Here is what we know about Ben-Ami Kadish, today accused of espionage for the government of Israel:
1.According to the criminal complaint, he worked as a mechanical engineer at the Army’s Armament Research, Development, and Engineering Center at the Picatinny Arsenal in New Jersey from 1963 to 1990 and had a “Secret” security clearance for the whole of his tenure.
2.Lance A. Ashworth, a special agent with the FBI, is prepared to testify that in March 20, 2008, Mr. Kadish admitted that he allowed “CC-1,” an unnamed, uncharged co-conspirator, to make photocopies of classified documents that he brought to his home, including a document relating to nuclear weaponry, and documents relating to a modified version of the F-15 fighter jet that the United States had sold to “another foreign country” and a document concerning the Patriot missile air defense system. According to GlobalSecurity.org, three countries have purchased the F-15: Japan, South Korea, and Saudi Arabia. It’s fair to infer that Mr. Kadish provided information concerning the Saudis’ F-15 purchase.

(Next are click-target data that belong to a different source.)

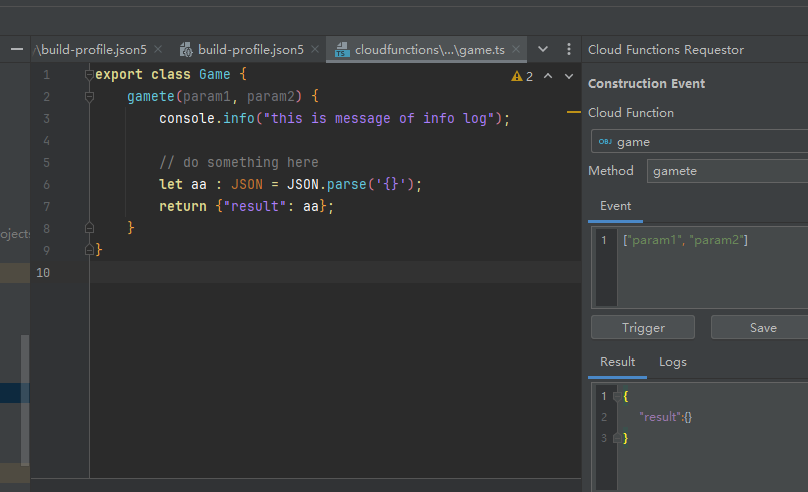The image size is (808, 492).
Task: Open the Method 'gamete' combo box
Action: (727, 171)
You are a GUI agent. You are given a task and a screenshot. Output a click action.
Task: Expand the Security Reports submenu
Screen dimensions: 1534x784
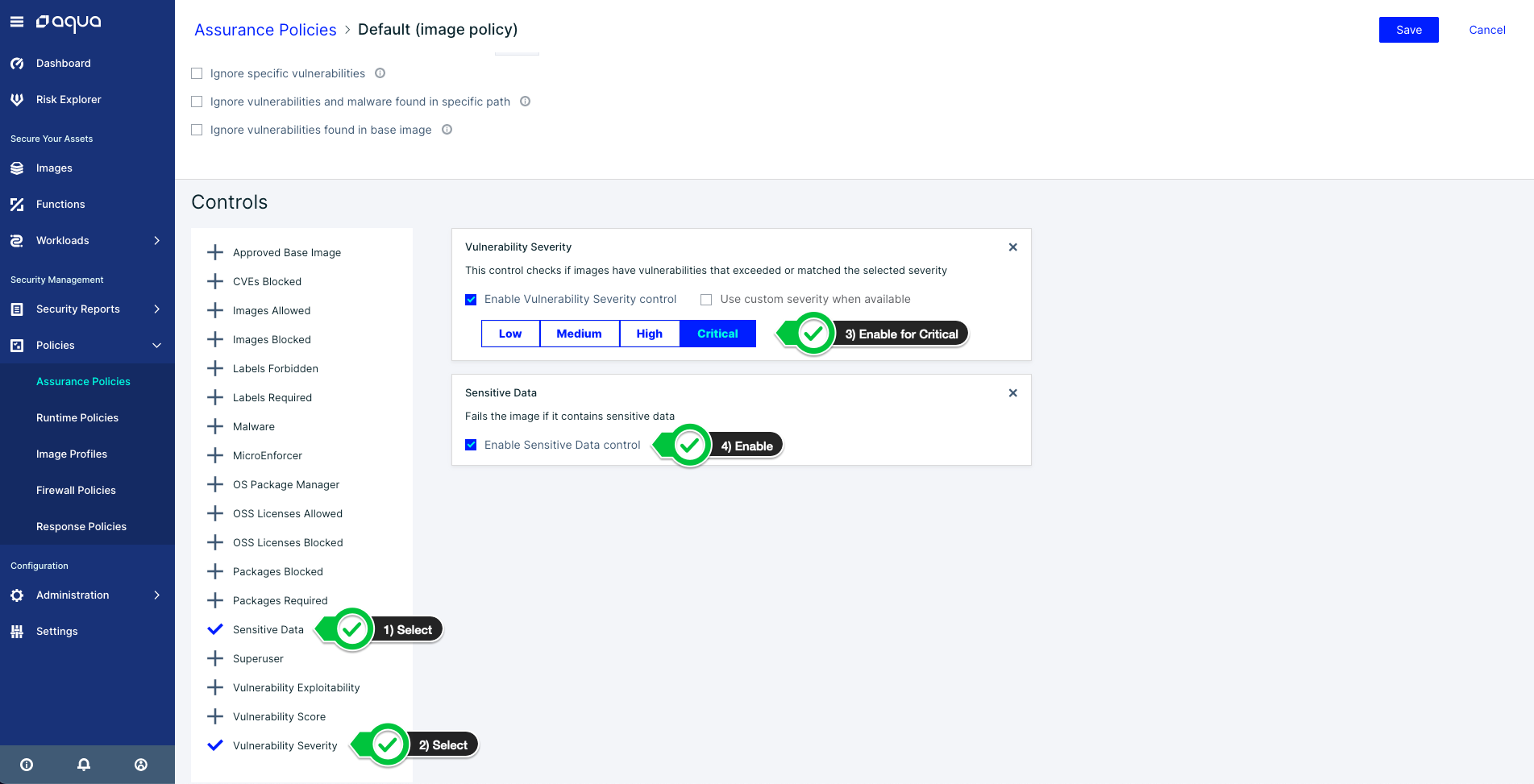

3.”CC-1″ is not named in the complaint, but he is identified as an Israeli citizen who was employed by Israeli Aerospace Industries, an Israeli defense contractor, in the 1970s, and who was the Consul for Science Affairs at Israel’s New York consulate general from 1980 to 1985. The complaint alleges that CC-1 left the United States in 1985 and has not returned. The complaint alleges that Jonathan Pollard, the infamous Israeli spy, had passed classified information to CC-1, among others. On the basis of these hints, press reports have identified CC-1 as Yosef Yagur, one of Pollard’s handlers.
4.Special Agent Ashworth is also prepared to testify that at a second meeting in March 2008, Mr. Kadish denied having spoken recently with CC-1. However, the government charges that this was a lie, and the complaint quotes a telephone conversation between Mr. Kadish and CC-1, in which CC-1 instructs Mr. Kadish to tell the FBI that he “didn’t remember anything.” Presumably, the government has a recording of the telephone call.
5.The Israeli Foreign Ministry has denied any knowledge of the case. It seems unlikely that the Israelis will maintain this position, as they did for years in the Pollard case, especially given Kadish’s confession.
6.Assuming Special Agent Ashworth is telling the truth about Mr. Kadish’s confession, there does not seem to be much question as to guilt. There may be peripheral legal questions-can the government avoid the statute of limitations applicable to the underlying crime by charging a continuing conspiracy, as it has done? Was Mr. Kadish’s questioning custodial, and if so, is there a Miranda issue? Did the government have a FISA warrant authorizing interception of the telephone call with CC-1? But one must assume that in a case with such political significance, the government will not have made a glaring procedural error.
7.This case is likely to set back efforts to persuade the President to pardon Jonathan Pollard or to commute his life sentence. While Pollard’s guilt is not in doubt, there are legitimate questions about the fairness of his sentence. On the other hand, Pollard has been woefully ill-advised. His supporters, led by his wife Esther, have paid lip service to the notion that Pollard ought to feel remorse for his crime (his website has a remorse page), while continuing to argue that he was justified in providing the information to Israel because America wrongly withheld it from Israel and because he had an obligation as a Jew to save the Jewish state from what he perceived to be the dangers it faced if he withheld the information. Pollard also continues to press for clemency while refusing to petition for clemency–hardly a compelling position.
8.The case is also likely to force American Jews once again to confront accusations of dual loyalty, particularly in light of the ongoing Espionage Act prosecution against two AIPAC staffers accused of passing information to an Israeli official. If the allegations in the complaint are true, an Israeli agent conspired to obstruct justice in 2008, decades after Israel’s public decision, in the aftermath of the Pollard case, to abandon covert intelligence efforts aimed at the United States.
I find the Kadish case troubling, because if the allegations are true (particularly the allegations of obstruction of justice in 2008), it shows a shocking Israeli arrogance towards American Jewry, which, after all, provides massive financial support to Israel and also helps ensure continued American support of Israel. The Israeli attitude seems to me to be that American Jews’ concerns about the perception of dual loyalties is merely a symptom of what the Israelis might call the “galut,” or “exile,” mentality-the notion is that Jews living in the Diaspora have an unhealthy obsession with the degree to which the larger Gentile society accepts and trusts them, which Jews can escape only in the Jewish state. This is orthodox Zionism but a slap in the face of American Jews. Moreover, it’s difficult to see how Israeli espionage directed against America can be in Israel’s national interest, given the importance to Israel of continued American military and diplomatic support.